### Records provided
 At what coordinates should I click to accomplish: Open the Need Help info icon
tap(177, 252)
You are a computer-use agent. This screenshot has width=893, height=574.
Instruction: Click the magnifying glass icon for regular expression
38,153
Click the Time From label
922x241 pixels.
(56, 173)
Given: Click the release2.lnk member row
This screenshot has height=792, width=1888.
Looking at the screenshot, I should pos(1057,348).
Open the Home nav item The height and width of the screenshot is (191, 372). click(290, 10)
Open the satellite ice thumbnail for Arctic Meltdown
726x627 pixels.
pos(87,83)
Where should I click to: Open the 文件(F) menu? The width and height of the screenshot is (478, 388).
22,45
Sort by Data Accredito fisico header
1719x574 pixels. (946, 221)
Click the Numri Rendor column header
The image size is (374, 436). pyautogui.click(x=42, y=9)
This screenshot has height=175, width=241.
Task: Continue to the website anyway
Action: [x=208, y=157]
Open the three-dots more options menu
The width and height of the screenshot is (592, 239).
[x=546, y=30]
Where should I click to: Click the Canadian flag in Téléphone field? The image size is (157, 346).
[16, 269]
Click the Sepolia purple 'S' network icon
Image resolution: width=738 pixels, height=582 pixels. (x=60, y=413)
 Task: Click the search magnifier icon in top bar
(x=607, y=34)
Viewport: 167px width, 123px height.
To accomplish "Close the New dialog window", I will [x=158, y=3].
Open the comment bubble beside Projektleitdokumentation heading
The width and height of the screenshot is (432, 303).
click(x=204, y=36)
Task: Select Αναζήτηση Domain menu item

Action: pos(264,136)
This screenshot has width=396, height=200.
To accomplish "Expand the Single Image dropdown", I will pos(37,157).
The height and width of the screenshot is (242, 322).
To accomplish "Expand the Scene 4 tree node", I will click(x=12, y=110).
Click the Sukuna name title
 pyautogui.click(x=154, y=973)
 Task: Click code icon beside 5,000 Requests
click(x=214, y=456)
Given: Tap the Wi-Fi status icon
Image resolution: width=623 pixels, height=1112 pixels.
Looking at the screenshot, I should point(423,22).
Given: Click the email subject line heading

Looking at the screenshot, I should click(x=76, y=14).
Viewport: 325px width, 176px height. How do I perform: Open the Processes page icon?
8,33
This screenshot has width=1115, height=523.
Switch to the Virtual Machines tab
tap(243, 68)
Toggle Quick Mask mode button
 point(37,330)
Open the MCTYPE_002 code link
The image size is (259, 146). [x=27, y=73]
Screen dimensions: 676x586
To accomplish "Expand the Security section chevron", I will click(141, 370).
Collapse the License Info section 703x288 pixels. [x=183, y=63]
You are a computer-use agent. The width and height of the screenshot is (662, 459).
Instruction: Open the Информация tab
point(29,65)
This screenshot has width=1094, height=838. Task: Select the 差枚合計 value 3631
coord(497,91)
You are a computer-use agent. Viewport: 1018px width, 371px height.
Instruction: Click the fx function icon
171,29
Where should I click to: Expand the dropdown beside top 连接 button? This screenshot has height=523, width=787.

### What the task requires
The entries above hold the needed span. Transcribe exactly the lines from the one with "Open the comment" to the one with "This screenshot has width=396, height=200.", both included.

### Result of this exercise
Open the comment bubble beside Projektleitdokumentation heading
The width and height of the screenshot is (432, 303).
click(x=204, y=36)
Task: Select Αναζήτηση Domain menu item

Action: pos(264,136)
This screenshot has width=396, height=200.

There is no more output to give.